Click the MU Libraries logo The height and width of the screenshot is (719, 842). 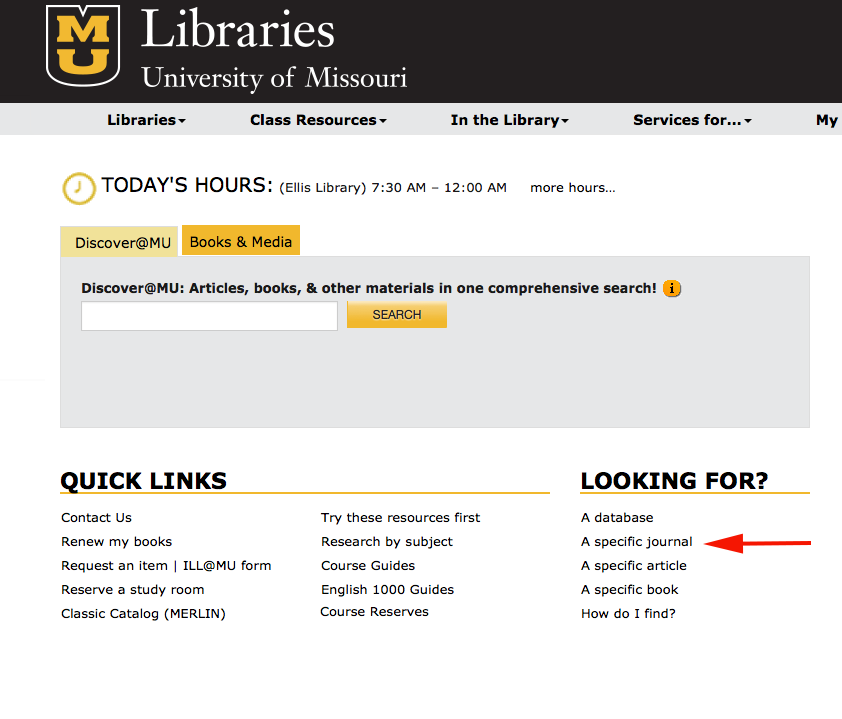80,45
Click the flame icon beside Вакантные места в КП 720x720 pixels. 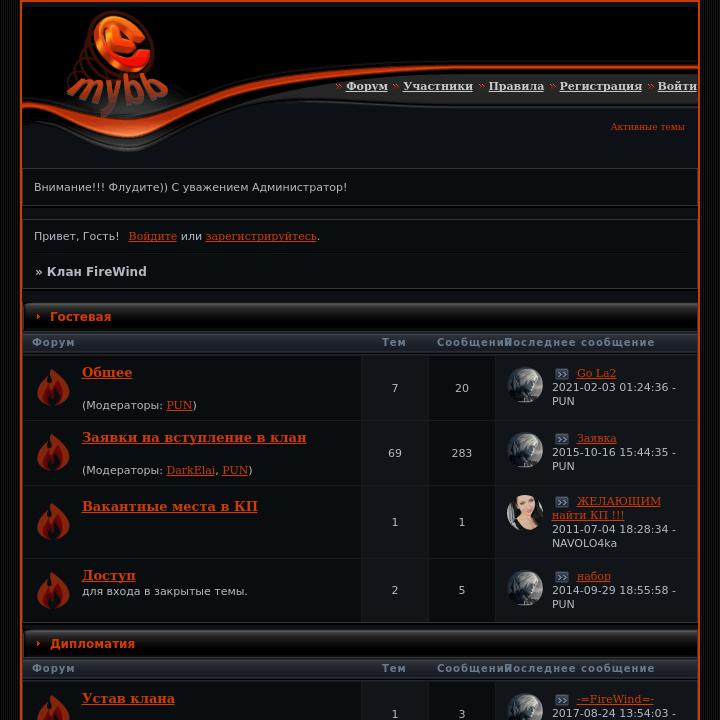tap(53, 522)
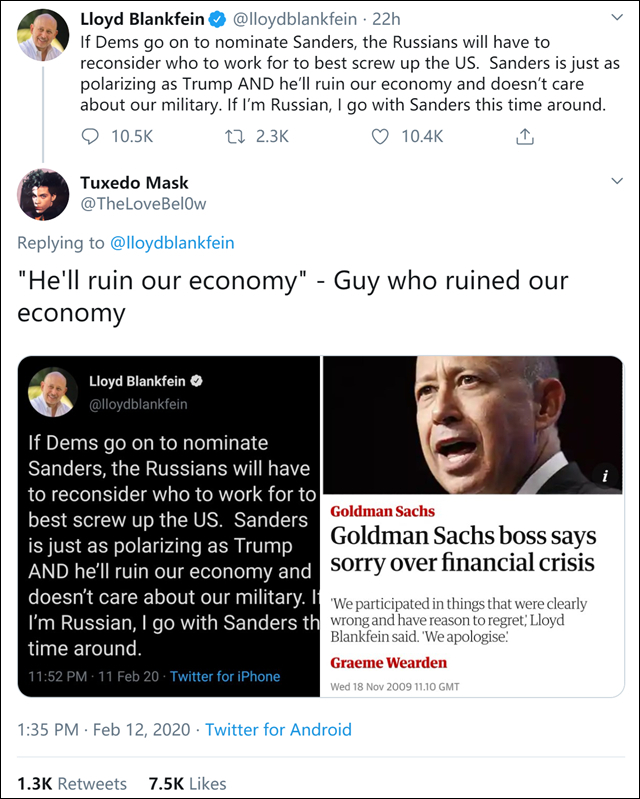Click the reply icon on Blankfein's tweet
Image resolution: width=640 pixels, height=799 pixels.
pos(90,137)
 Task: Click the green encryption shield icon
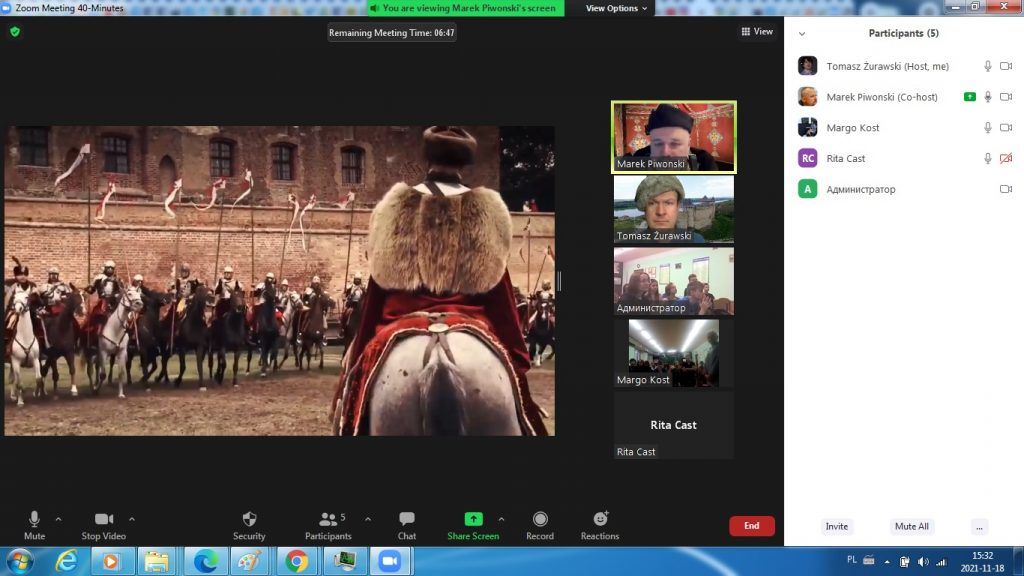pos(15,32)
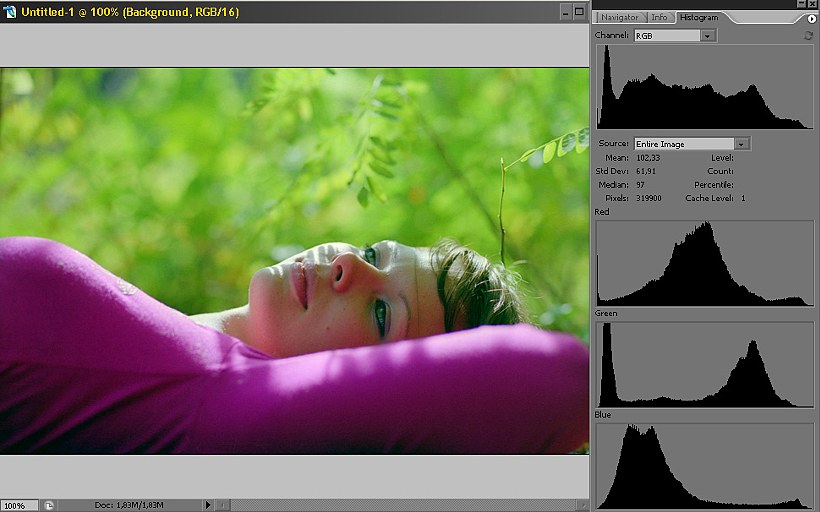This screenshot has height=512, width=820.
Task: Maximize the Untitled-1 document window
Action: pyautogui.click(x=579, y=12)
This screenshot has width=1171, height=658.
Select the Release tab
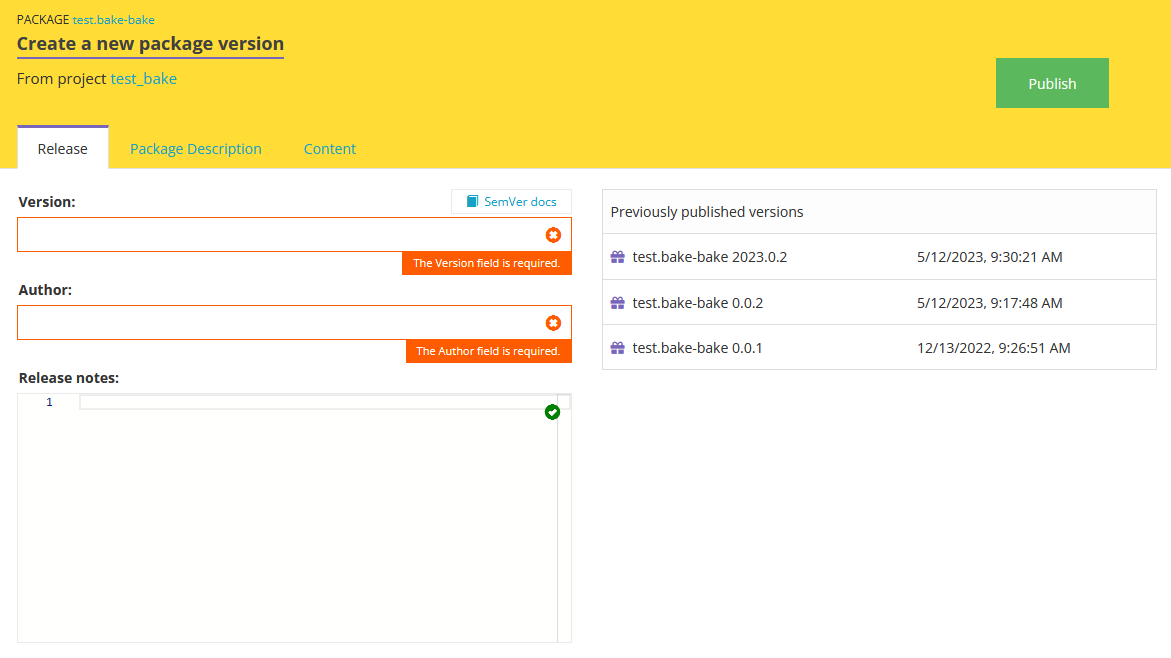tap(63, 148)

■ **HOW TO COMPLETE THIS TASK**
Using the listing above, write out exactly the lines from the one that holds "Task: Click the green encryption shield icon" through the last line, both included, and omit pictures.

■ **TASK ANSWER**
 Task: Click the green encryption shield icon
pos(15,32)
This screenshot has height=512, width=820.
Task: Maximize the Untitled-1 document window
Action: pyautogui.click(x=579, y=12)
This screenshot has width=1171, height=658.
Select the Release tab
tap(63, 148)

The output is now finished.